Fellesfunksjoner lagd av ressursgruppen for Python
https://github.com/statisticsnorway/ssb-fagfunksjoner

pypi ssb-project

Last synced: 6 days ago
JSON representation

Fellesfunksjoner lagd av ressursgruppen for Python

Awesome Lists containing this project

README

        

# SSB Fag-fellesfunksjoner i Python

[![PyPI](https://img.shields.io/pypi/v/ssb-fagfunksjoner.svg)][pypi status]
[![Status](https://img.shields.io/pypi/status/ssb-fagfunksjoner.svg)][pypi status]
[![Python Version](https://img.shields.io/pypi/pyversions/ssb-fagfunksjoner)][pypi status]
[![License](https://img.shields.io/pypi/l/ssb-fagfunksjoner)][license]

[![Documentation](https://github.com/statisticsnorway/ssb-fagfunksjoner/actions/workflows/docs.yml/badge.svg)][documentation]
[![Tests](https://github.com/statisticsnorway/ssb-fagfunksjoner/actions/workflows/tests.yml/badge.svg)][tests]
[![Coverage](https://sonarcloud.io/api/project_badges/measure?project=statisticsnorway_ssb-fagfunksjoner&metric=coverage)][sonarcov]
[![Quality Gate Status](https://sonarcloud.io/api/project_badges/measure?project=statisticsnorway_ssb-fagfunksjoner&metric=alert_status)][sonarquality]

[![pre-commit](https://img.shields.io/badge/pre--commit-enabled-brightgreen?logo=pre-commit&logoColor=white)][pre-commit]
[![Black](https://img.shields.io/badge/code%20style-black-000000.svg)][black]
[![Ruff](https://img.shields.io/endpoint?url=https://raw.githubusercontent.com/astral-sh/ruff/main/assets/badge/v2.json)](https://github.com/astral-sh/ruff)
[![Poetry](https://img.shields.io/endpoint?url=https://python-poetry.org/badge/v0.json)][poetry]

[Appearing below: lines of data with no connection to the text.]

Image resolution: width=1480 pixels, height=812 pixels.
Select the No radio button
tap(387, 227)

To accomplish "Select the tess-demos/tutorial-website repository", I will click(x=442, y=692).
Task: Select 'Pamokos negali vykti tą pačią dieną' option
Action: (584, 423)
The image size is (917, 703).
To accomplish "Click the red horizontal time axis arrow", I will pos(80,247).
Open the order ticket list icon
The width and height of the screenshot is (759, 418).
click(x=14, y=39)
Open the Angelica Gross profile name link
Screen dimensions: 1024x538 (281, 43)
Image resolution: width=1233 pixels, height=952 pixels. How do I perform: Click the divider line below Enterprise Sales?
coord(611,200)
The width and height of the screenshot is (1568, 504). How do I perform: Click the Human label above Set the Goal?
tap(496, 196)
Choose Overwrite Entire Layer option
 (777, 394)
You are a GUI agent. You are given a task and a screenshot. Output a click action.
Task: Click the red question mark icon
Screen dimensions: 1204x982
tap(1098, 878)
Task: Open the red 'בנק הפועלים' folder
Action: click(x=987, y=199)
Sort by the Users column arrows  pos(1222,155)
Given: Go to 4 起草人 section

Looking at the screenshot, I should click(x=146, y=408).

[pypi status]: https://pypi.org/project/ssb-fagfunksjoner/
[documentation]: https://statisticsnorway.github.io/ssb-fagfunksjoner
[tests]: https://github.com/statisticsnorway/ssb-fagfunksjoner/actions?workflow=Tests

[sonarcov]: https://sonarcloud.io/summary/overall?id=statisticsnorway_ssb-fagfunksjoner
[sonarquality]: https://sonarcloud.io/summary/overall?id=statisticsnorway_ssb-fagfunksjoner
[pre-commit]: https://github.com/pre-commit/pre-commit
[black]: https://github.com/psf/black
[poetry]: https://python-poetry.org/

A place for "loose, small functionality" produced at Statistics Norway in Python.
Functionality might start here, if it is to be used widely within the organization, but later be moved to bigger packages if they "grow out of proportions".

## Team: ssb-pythonistas
We are a team of statisticians which hope to curate and generalize functionality which arizes from specific needs in specific production-environments.
We try to take responsibility for this functionality to be generalized and available to all of statistics Norway through this package.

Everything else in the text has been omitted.